**WORKING DATA:**
┏━━

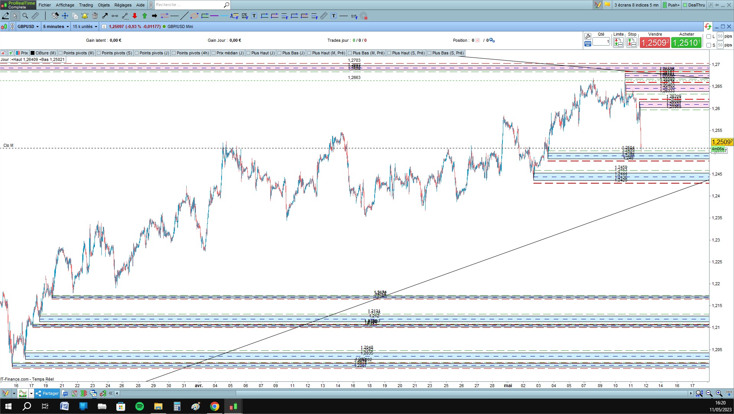Enable the Points pivots (M) checkbox
Screen dimensions: 734x414
(60, 53)
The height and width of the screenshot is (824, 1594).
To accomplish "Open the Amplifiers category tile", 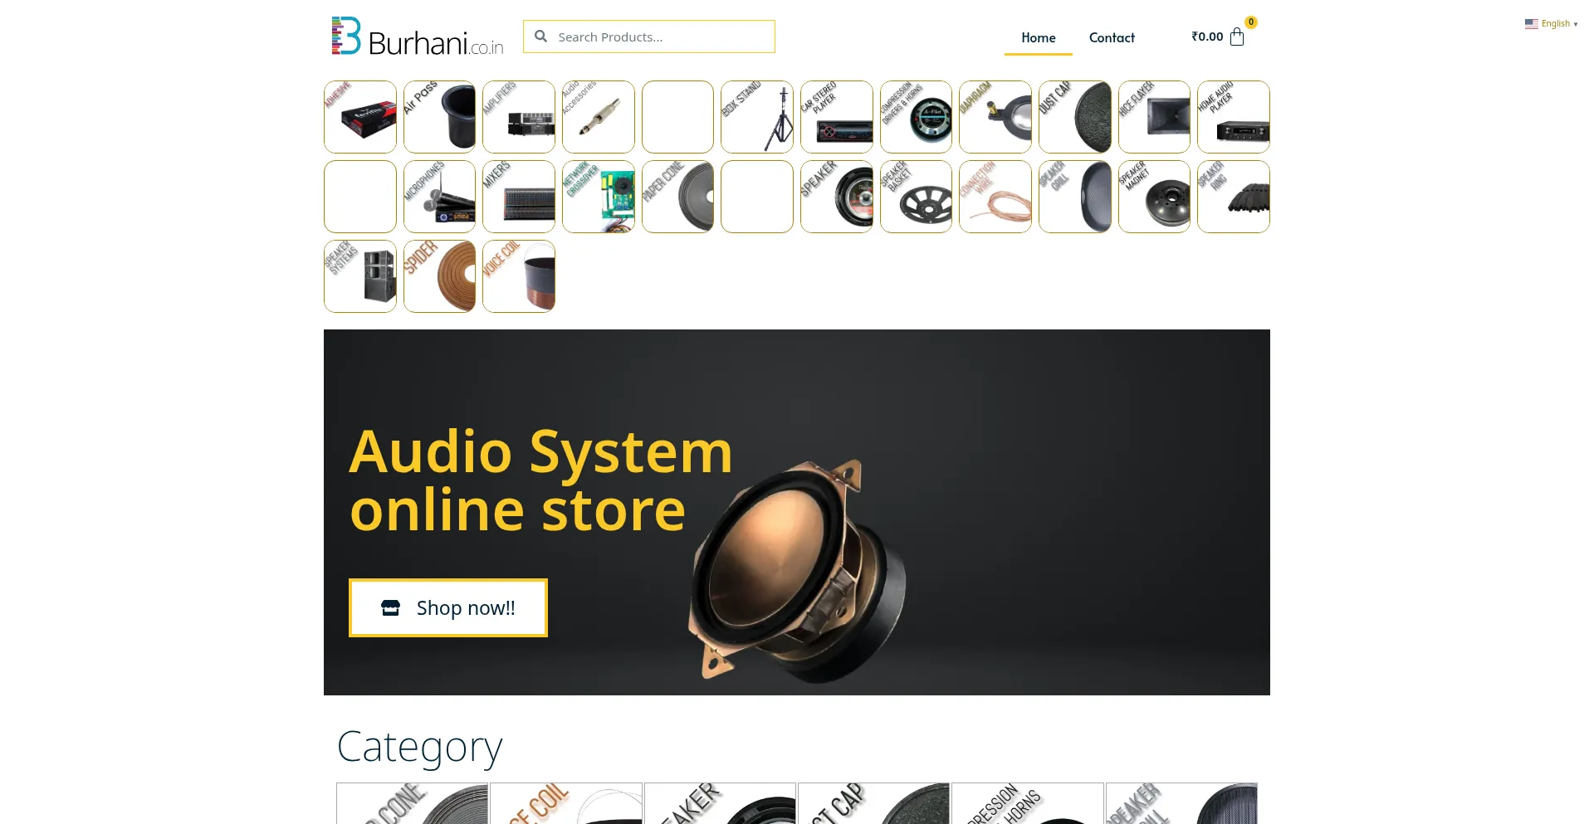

┗━━

**WRITTEN PROBLEM:**
Give back every line of the records above without changing anything, and leave the pictures out.

**PROBLEM SOLUTION:**
Enable the Points pivots (M) checkbox
Screen dimensions: 734x414
(60, 53)
The height and width of the screenshot is (824, 1594).
To accomplish "Open the Amplifiers category tile", 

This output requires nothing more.